- **Task goal**
Pictures aside, copy exactly each line from the one that holds "Task: Click the small right chevron icon" through the last line of the records below.

Collected data:
***

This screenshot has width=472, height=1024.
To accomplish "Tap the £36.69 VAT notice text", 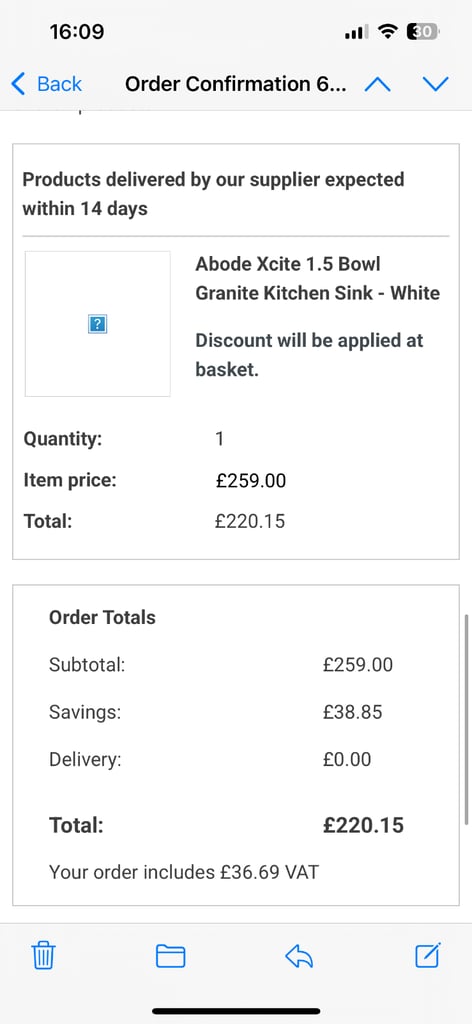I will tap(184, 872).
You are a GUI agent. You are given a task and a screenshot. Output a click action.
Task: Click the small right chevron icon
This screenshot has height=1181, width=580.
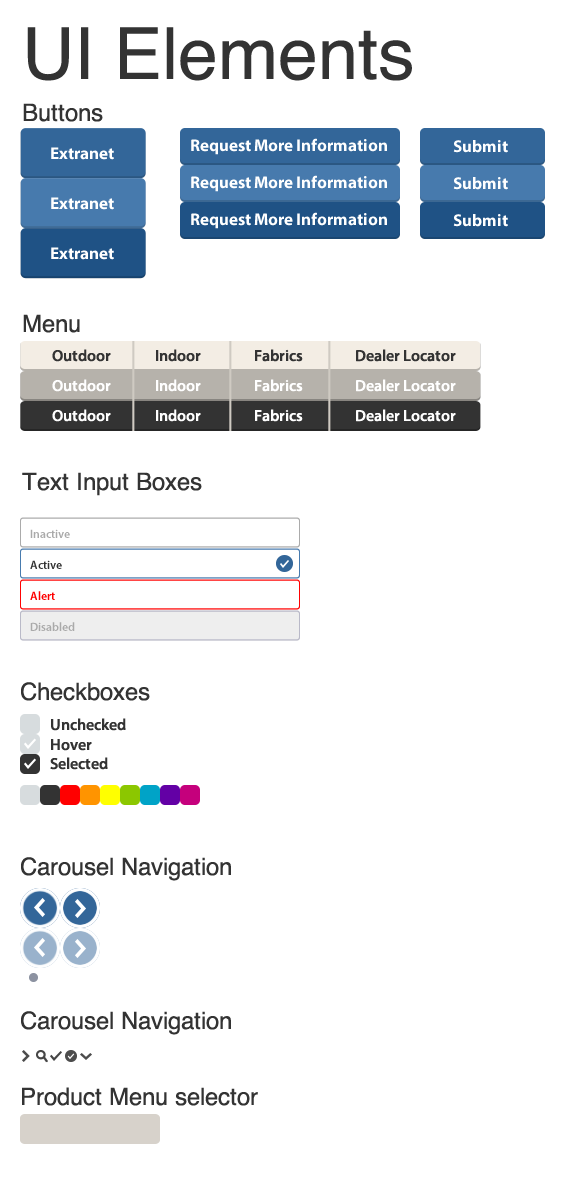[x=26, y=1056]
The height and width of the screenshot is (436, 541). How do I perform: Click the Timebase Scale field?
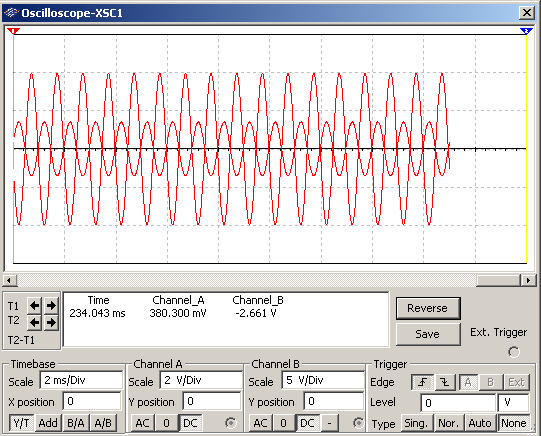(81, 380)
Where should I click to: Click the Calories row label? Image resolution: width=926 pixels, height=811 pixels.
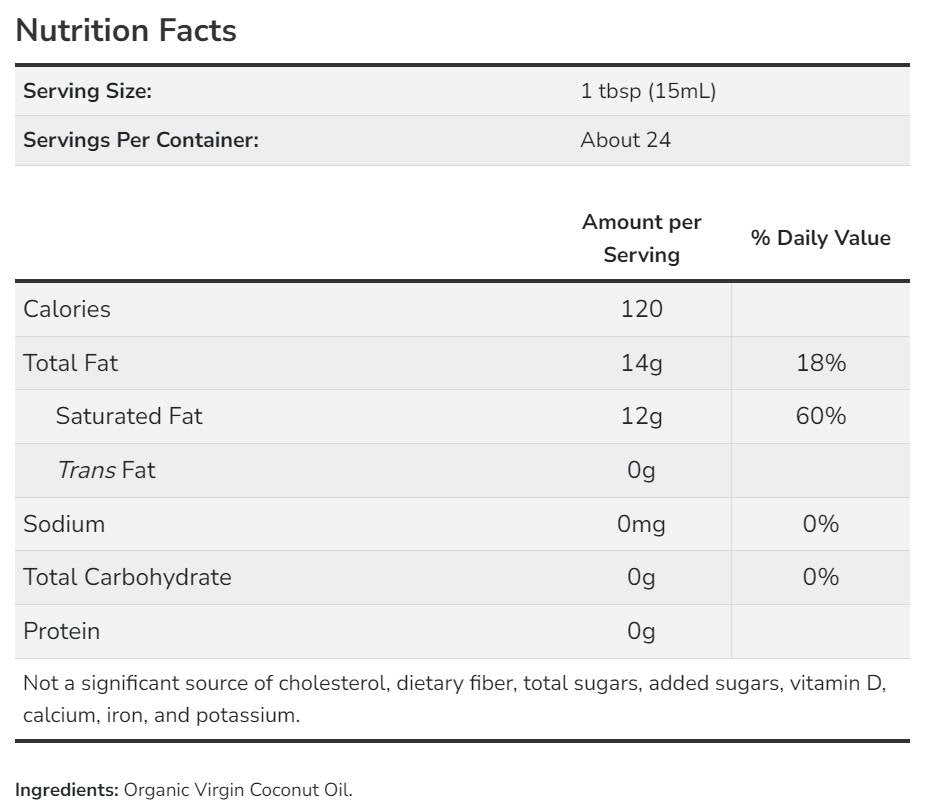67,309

***

- **The answer**
Task: Click the small right chevron icon
This screenshot has height=1181, width=580.
[x=26, y=1056]
The height and width of the screenshot is (436, 541). How do I perform: Click the Timebase Scale field?
(81, 380)
Where should I click to: Click the Calories row label? Image resolution: width=926 pixels, height=811 pixels.
67,309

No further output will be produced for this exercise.